#Bank Indonesia membawa Rp 5 miliar uang layak edar ke lima pulau terluar Aceh. Distribusi dilakukan sepekan bersama TNI AL lewat kapal perang KRI Tuna-876.
ACEH | Bank Indonesia turun ke laut untuk mengedarkan uang. Kamis 18 Juni 2026, BI memulai ekspedisi kas keliling ke lima pulau 3T di Aceh menggunakan KRI Tuna-876 milik TNI Angkatan Laut.
Total uang yang dibawa Rp 5 miliar, naik 25 persen dari tahun lalu. Tim akan menyinggahi Pulau Weh di Sabang, Pulau Breuh dan Pulau Nasi di Aceh Besar, Kepulauan Simeulue, serta Kepulauan Banyak di Aceh Singkil hingga 24 Juni.

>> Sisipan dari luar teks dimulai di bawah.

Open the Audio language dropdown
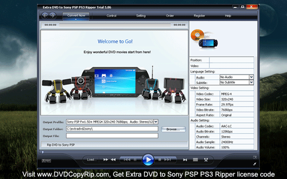Viewport: 287px width, 179px height. click(x=251, y=77)
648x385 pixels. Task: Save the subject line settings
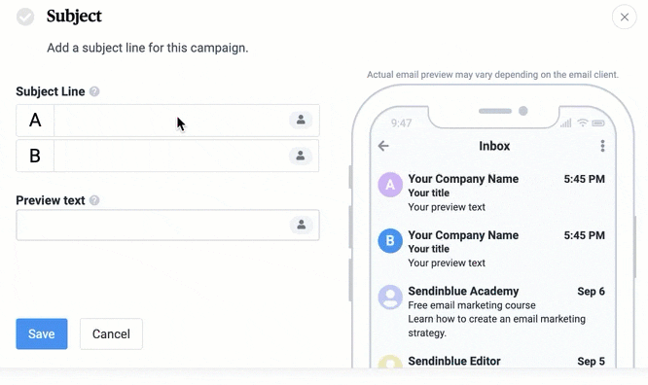[x=42, y=333]
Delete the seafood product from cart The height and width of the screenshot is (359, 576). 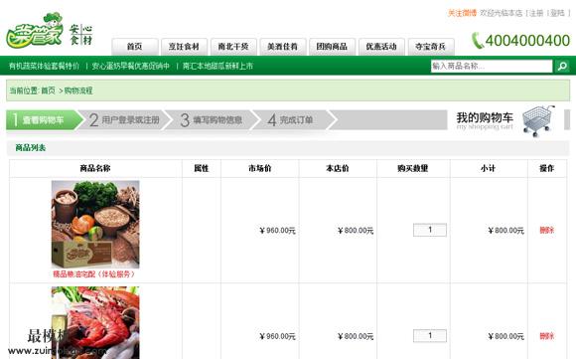coord(546,336)
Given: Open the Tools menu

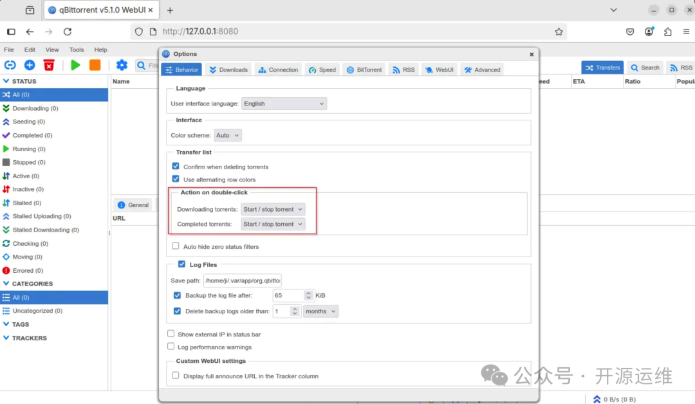Looking at the screenshot, I should click(x=76, y=49).
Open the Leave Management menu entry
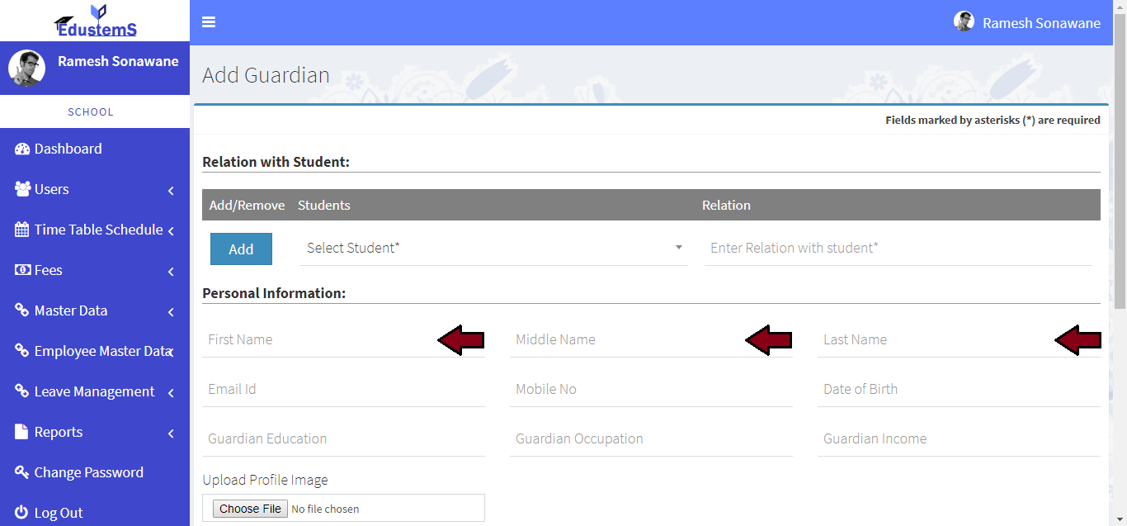The width and height of the screenshot is (1127, 526). click(x=93, y=391)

“Ekspedisi ini memastikan masyarakat di pulau-pulau terluar tetap punya akses Rupiah yang layak edar,” kata Pelaksana Harian Kepala Perwakilan BI Aceh Hertha Bastiawan di Banda Aceh.

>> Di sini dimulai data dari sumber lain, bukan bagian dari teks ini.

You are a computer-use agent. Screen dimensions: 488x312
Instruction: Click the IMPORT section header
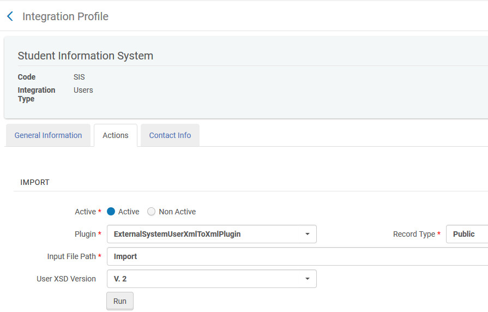[x=35, y=182]
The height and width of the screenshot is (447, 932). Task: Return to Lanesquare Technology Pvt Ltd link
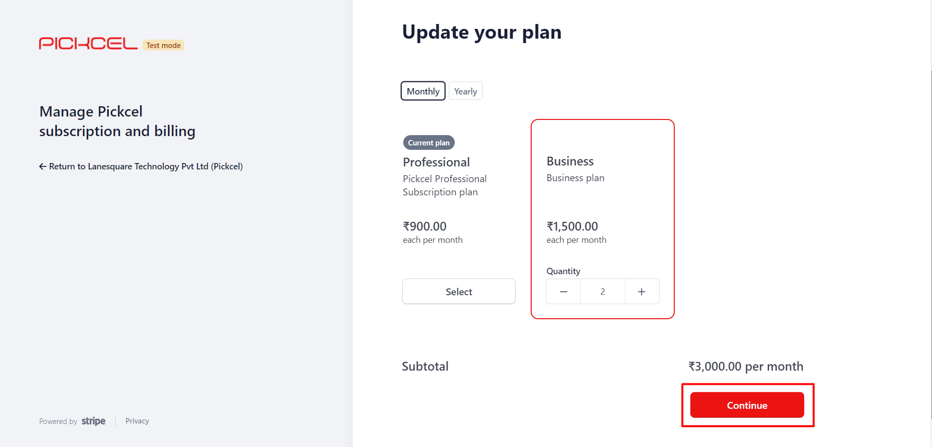(146, 166)
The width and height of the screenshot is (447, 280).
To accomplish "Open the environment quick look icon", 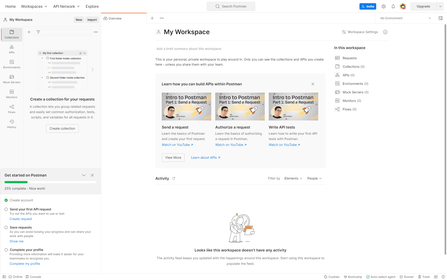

Lewat layanan kas keliling 3T, warga bisa menukar uang lusuh, cacat, dan rusak dengan uang baru. Tujuannya sederhana: menjaga roda ekonomi tetap jalan di wilayah yang jauh dari kantor bank.
Hertha mengakui distribusi ke kepulauan bukan perkara mudah. Tantangan geografis membuat BI menggandeng TNI AL sejak 2012. Sejak itu, 150 ekspedisi sudah berjalan dan 766 pulau terpencil terjangkau.
Tahun ini targetnya lebih besar: 19 kegiatan di 19 provinsi untuk 97 pulau. Ekspedisi Aceh menjadi yang ke-10.
“Ini juga bagian dari memperkuat kedaulatan ekonomi negara,” ujar Hertha.